We propose agentic fuzzing, a bug-finding approach seeded by historical bugs in which deep agents perform the reasoning directly. Given a reference bug, the agent analyzes its root cause, hypothesizes new scenarios elsewhere in the codebase that may share that cause, and verifies each hypothesis by generating and running proof-of-concept code. This lets the agent find variants that differ completely in trigger path or code structure from the reference.

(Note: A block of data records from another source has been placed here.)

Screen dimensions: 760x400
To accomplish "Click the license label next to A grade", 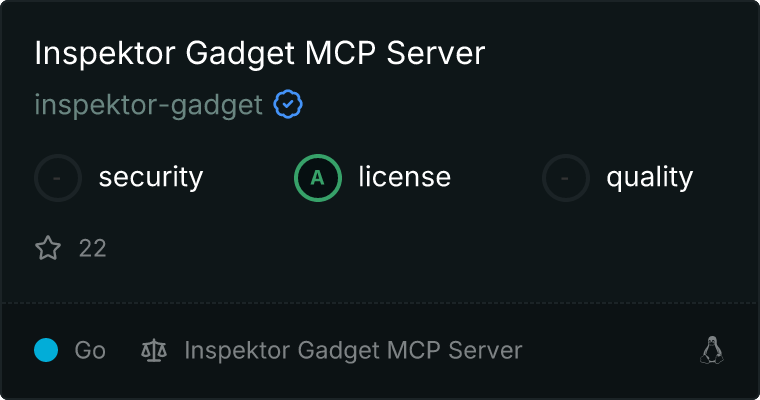I will click(405, 176).
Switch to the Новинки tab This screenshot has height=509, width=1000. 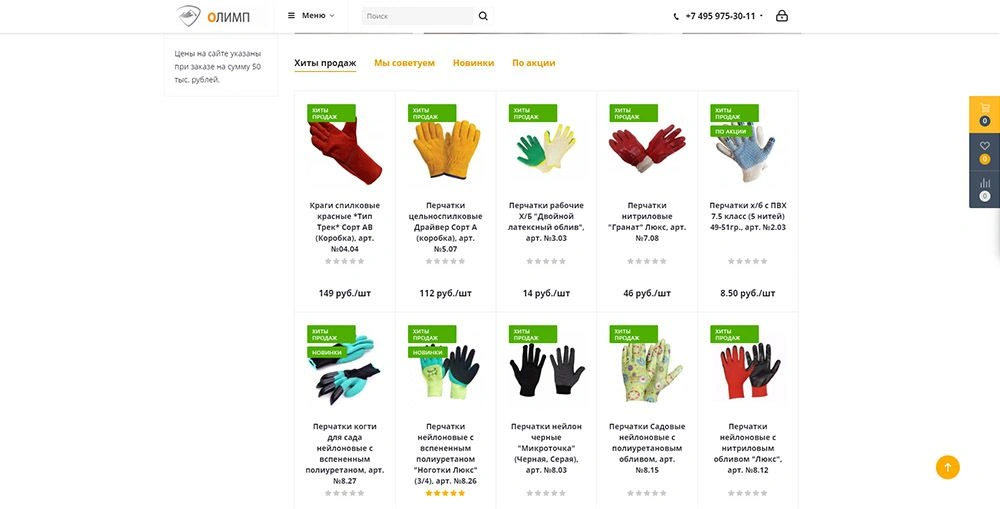coord(473,63)
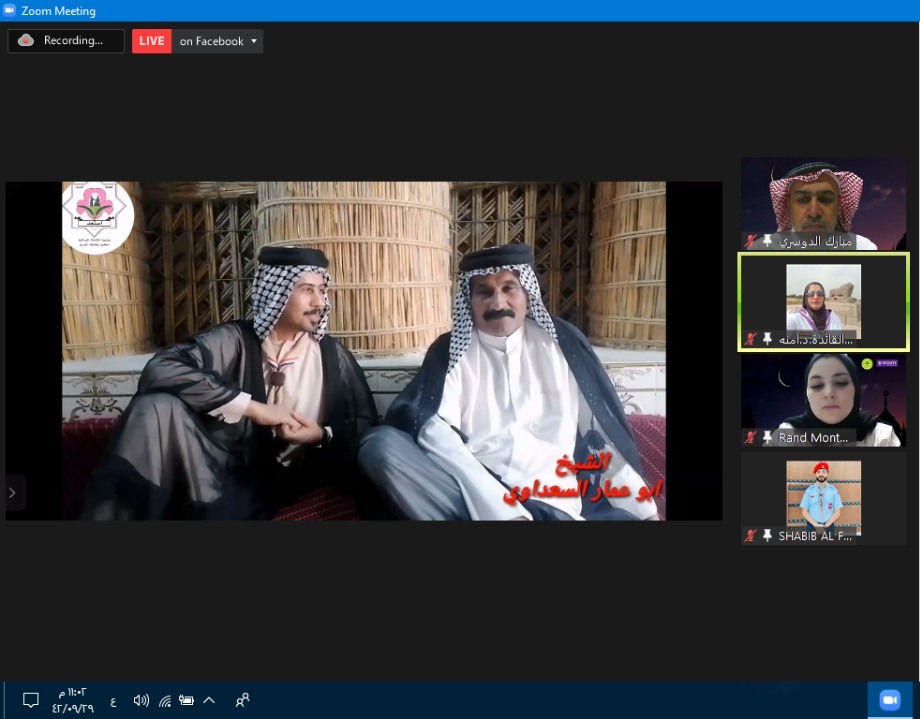Click pin icon on Rand Mont tile
This screenshot has height=719, width=920.
point(767,437)
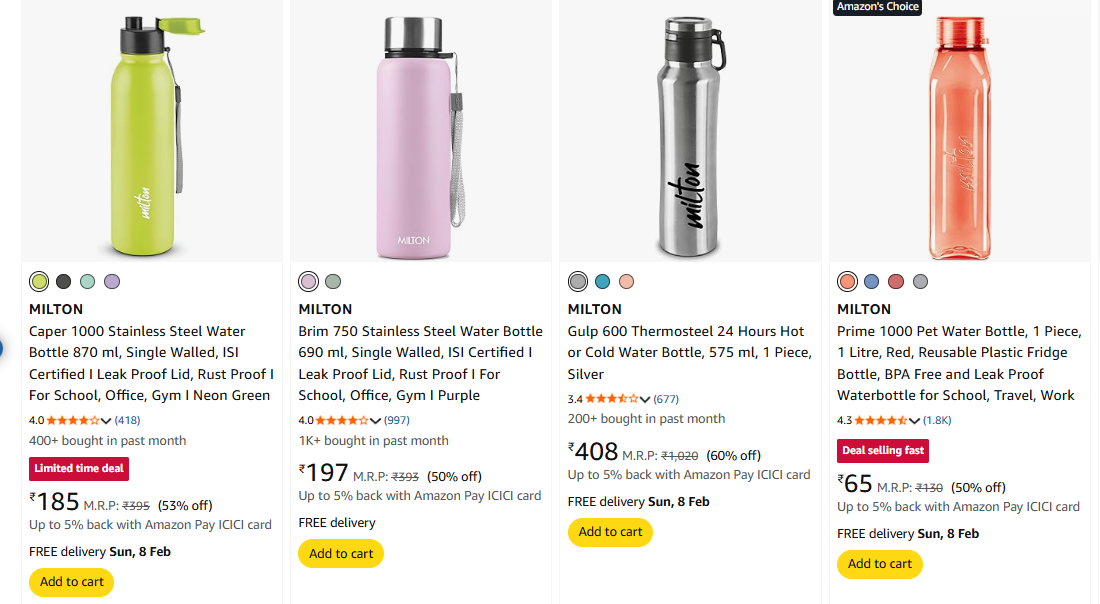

We identify three practical challenges in implementing agentic fuzzing: harness engineering, redundant investigations across seeds with similar root causes, and scheduling seeds in a large corpus. We address these in AFuzz through a four-stage agent pipeline, scenario coverage that deduplicates previously explored scenarios, and a DPP-MAP scheduler that orders seeds by diversity. We ran AFuzz on the V8 JavaScript engine for about one month, finding 40 bugs (including three duplicates), receiving a total $35,000 bounty, and being assigned two CVEs. AFuzz also found 19 bugs (including one duplicate) in SpiderMonkey and JavaScriptCore using the seeds from V8. However, agentic fuzzing is in its early stages with several remaining open problems we discuss in the paper. Still, we think it points to a promising direction for finding logic bugs.